=== DATA EXCERPTS ===
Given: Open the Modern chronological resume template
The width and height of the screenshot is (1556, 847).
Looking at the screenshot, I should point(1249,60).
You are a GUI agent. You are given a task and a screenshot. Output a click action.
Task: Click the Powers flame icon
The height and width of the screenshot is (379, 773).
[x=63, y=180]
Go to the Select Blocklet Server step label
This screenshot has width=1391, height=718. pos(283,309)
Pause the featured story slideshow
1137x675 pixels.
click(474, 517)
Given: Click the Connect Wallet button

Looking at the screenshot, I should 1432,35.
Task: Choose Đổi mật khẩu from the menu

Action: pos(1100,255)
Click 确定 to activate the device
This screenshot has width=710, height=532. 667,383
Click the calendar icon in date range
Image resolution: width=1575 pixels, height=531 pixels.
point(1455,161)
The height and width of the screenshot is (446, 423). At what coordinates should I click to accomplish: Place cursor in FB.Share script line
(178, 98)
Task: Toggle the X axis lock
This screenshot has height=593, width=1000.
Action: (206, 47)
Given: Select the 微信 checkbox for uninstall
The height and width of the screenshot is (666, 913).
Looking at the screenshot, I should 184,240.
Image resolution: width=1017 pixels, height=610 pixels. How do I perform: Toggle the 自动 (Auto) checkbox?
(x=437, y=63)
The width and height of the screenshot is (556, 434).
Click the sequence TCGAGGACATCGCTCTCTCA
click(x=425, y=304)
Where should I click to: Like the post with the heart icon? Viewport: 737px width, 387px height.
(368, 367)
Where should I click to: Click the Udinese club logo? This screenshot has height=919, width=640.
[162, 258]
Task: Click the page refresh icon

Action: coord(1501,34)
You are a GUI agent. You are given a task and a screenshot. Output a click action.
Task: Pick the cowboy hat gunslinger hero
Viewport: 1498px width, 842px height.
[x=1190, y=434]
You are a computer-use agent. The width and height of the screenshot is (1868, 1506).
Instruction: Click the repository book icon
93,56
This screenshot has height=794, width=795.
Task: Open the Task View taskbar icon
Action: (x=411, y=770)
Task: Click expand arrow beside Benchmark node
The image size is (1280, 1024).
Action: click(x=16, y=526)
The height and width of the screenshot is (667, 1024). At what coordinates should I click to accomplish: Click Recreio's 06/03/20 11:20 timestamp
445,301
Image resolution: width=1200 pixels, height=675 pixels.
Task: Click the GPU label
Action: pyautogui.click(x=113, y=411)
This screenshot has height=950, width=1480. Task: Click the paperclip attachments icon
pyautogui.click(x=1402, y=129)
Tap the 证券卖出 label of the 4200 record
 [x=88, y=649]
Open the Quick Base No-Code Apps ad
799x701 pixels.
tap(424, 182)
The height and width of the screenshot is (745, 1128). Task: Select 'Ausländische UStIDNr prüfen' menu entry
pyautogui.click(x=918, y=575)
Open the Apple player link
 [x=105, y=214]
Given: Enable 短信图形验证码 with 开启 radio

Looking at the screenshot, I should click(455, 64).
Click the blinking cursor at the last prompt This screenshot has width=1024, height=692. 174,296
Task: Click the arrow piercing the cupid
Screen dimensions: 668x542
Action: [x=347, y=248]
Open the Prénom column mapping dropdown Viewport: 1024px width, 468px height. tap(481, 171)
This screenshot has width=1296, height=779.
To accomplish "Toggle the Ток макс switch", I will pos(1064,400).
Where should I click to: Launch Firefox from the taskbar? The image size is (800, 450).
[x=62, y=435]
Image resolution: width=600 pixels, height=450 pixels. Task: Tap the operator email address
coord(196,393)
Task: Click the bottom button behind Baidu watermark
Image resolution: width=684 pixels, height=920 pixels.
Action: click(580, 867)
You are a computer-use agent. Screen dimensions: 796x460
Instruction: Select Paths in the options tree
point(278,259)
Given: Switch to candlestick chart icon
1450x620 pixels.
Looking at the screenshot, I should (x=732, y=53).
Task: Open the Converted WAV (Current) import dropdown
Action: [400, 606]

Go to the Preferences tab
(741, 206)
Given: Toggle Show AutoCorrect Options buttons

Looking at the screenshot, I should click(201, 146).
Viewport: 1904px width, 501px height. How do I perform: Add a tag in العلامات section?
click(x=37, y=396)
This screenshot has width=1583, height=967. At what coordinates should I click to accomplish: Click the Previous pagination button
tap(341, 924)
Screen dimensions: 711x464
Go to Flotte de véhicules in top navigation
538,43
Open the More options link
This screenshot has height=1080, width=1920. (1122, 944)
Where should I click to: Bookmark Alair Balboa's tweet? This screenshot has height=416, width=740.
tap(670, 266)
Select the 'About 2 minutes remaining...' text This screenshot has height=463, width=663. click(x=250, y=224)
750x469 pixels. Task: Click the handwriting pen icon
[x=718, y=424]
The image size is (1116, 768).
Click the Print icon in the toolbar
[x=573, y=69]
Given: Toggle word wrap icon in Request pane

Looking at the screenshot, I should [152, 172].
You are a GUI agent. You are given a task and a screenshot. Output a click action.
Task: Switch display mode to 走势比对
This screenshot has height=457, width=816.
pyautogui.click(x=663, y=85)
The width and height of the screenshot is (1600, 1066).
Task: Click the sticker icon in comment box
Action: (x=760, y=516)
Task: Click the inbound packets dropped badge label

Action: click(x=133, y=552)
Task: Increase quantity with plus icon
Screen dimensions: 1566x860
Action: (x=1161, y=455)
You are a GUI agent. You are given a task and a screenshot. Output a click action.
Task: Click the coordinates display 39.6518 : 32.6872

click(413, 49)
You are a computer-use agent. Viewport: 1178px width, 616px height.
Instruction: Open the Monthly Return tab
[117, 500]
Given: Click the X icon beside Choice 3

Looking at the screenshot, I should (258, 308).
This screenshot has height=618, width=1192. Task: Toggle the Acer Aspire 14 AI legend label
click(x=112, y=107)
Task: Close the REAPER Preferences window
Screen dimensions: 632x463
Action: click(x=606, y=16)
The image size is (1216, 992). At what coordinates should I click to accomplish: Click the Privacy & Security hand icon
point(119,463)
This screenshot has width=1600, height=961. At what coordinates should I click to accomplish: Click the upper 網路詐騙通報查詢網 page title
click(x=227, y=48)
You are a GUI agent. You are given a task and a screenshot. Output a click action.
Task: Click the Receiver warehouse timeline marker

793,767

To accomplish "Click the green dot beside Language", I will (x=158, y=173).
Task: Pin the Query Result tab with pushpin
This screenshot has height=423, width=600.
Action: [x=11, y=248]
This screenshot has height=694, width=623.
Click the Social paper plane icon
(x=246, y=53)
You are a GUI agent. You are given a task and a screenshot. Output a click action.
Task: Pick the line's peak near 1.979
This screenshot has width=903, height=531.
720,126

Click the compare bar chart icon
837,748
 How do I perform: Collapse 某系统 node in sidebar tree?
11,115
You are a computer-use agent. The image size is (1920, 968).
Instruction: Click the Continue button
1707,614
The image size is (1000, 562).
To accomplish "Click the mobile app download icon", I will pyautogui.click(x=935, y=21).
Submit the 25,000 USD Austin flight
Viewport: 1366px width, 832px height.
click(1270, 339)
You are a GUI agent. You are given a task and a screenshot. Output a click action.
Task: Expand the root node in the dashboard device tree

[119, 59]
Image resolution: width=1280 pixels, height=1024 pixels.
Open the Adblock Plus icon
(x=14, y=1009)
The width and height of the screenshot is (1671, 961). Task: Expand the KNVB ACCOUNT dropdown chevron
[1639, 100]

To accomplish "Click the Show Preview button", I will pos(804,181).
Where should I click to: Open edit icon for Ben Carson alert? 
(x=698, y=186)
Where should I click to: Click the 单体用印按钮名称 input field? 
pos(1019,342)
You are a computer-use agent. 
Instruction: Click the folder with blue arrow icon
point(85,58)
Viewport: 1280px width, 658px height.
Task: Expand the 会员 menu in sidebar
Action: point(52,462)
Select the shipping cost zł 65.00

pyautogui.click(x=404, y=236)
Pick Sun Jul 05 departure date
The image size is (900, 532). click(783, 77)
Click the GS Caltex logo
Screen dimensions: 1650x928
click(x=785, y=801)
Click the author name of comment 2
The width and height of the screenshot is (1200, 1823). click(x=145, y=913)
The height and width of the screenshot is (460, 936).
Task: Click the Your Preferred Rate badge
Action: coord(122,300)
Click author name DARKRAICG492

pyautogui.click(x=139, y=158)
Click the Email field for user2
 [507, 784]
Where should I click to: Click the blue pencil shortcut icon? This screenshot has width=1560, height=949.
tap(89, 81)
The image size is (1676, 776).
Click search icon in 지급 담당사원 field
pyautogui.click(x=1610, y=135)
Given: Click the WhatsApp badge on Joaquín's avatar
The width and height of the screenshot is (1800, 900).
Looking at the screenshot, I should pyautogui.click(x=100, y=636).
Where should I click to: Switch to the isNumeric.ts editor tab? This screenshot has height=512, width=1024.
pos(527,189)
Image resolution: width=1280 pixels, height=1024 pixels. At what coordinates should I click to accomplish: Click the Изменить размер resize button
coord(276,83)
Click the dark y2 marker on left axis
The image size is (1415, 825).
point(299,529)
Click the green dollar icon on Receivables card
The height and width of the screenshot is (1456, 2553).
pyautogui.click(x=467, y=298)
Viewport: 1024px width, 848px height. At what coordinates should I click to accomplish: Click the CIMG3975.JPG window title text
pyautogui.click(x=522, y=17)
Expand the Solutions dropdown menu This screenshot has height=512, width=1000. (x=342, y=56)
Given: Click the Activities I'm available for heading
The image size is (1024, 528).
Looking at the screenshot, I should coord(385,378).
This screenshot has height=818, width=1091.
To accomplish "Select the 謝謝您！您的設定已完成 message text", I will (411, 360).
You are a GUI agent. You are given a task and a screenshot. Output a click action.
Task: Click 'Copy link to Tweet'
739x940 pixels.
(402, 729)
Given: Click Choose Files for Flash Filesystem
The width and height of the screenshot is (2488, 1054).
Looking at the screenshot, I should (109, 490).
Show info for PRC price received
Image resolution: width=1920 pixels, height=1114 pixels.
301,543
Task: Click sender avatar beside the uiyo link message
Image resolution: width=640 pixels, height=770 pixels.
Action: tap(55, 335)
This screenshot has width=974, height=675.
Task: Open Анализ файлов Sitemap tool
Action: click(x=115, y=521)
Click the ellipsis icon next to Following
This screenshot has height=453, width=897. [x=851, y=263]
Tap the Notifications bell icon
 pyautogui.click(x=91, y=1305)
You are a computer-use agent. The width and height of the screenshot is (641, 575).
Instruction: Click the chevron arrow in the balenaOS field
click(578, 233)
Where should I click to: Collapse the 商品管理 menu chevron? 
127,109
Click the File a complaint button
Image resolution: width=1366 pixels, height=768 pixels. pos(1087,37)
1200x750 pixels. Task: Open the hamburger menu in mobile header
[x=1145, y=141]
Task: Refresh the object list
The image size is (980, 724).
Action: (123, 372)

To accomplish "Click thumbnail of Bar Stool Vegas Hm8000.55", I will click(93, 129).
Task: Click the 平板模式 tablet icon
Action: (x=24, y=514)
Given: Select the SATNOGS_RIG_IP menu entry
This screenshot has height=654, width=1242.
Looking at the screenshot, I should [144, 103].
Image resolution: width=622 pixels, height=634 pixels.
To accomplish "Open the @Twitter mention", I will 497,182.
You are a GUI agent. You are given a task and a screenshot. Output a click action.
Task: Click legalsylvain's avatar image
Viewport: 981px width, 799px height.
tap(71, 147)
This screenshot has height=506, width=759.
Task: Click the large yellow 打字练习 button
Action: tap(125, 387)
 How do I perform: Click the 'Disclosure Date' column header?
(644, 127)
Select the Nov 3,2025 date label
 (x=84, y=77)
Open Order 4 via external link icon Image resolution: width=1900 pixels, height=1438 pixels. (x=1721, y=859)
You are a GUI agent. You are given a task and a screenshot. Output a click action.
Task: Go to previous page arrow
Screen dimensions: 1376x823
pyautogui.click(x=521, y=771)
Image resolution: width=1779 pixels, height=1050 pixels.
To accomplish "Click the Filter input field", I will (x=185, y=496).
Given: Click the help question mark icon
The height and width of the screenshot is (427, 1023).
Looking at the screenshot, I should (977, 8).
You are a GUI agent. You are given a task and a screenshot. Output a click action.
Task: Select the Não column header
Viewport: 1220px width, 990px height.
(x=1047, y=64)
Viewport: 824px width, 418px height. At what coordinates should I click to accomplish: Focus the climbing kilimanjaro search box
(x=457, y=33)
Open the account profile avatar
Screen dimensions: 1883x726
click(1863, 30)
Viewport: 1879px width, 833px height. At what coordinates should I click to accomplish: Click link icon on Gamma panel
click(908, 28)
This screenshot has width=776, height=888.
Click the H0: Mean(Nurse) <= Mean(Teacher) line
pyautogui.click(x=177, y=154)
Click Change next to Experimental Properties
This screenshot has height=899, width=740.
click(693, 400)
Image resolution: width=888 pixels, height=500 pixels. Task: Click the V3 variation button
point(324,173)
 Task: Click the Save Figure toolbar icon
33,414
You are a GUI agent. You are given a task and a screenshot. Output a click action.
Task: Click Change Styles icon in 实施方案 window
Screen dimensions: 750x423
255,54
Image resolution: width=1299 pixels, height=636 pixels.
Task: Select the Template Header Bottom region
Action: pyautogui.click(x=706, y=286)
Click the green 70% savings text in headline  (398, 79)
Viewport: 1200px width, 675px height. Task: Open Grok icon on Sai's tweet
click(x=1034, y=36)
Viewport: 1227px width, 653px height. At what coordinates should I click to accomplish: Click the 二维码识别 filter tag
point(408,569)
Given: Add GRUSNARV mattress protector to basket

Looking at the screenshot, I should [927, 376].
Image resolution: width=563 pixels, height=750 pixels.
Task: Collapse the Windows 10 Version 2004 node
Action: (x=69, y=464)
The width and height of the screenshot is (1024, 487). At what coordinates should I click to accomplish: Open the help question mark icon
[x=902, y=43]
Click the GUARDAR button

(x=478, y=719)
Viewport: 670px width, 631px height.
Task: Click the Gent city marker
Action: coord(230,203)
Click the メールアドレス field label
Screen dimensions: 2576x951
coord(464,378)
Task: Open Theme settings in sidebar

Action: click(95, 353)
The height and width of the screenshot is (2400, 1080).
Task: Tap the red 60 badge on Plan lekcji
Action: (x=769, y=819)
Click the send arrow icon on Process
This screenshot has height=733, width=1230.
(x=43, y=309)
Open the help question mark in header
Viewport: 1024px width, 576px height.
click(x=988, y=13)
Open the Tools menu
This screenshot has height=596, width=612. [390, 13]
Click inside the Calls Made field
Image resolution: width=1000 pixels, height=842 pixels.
===
HOW TO COMPLETE THIS TASK>
Among the lines above, tally those containing the string "message" and give only the result.

EXERCISE OUTPUT>
2